_Collected data_
»»
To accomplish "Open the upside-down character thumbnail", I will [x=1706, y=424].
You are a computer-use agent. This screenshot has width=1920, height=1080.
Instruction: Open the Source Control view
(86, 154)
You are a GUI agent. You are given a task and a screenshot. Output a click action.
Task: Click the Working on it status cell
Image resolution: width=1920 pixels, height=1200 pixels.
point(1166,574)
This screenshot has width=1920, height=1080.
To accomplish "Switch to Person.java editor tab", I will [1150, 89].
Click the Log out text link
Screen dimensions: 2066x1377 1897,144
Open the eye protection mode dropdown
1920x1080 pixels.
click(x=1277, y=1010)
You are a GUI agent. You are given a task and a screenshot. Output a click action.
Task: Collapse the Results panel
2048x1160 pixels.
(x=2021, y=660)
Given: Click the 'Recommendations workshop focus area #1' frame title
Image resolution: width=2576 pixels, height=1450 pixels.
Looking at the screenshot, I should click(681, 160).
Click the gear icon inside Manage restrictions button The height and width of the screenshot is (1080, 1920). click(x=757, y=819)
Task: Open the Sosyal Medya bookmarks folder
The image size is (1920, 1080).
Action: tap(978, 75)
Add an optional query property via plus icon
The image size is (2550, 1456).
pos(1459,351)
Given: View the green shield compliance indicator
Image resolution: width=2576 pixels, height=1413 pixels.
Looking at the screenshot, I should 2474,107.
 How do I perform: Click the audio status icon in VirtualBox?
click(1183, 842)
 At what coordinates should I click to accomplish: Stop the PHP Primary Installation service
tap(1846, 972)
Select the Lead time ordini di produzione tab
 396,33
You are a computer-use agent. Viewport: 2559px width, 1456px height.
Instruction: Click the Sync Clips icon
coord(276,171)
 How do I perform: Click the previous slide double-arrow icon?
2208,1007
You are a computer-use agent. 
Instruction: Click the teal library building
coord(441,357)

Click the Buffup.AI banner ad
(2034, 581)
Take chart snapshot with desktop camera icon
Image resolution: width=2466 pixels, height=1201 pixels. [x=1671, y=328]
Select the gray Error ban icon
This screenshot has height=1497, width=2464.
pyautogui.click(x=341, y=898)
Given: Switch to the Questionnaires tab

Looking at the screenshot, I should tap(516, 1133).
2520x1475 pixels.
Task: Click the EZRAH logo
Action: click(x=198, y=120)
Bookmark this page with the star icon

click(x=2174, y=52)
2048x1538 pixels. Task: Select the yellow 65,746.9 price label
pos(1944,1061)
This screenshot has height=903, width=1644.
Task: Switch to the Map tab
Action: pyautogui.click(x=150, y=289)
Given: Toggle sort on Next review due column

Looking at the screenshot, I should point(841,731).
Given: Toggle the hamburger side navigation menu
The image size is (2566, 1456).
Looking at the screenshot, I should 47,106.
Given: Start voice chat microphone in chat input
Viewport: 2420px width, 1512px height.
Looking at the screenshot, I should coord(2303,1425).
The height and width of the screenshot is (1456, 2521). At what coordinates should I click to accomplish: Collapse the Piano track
««
_YOUR OBJECTIVE_
Look through the data and gather every line with the string "will" in it.

_THE COMPLETED TASK_
To accomplish "Open the upside-down character thumbnail", I will [x=1706, y=424].
To accomplish "Switch to Person.java editor tab", I will [1150, 89].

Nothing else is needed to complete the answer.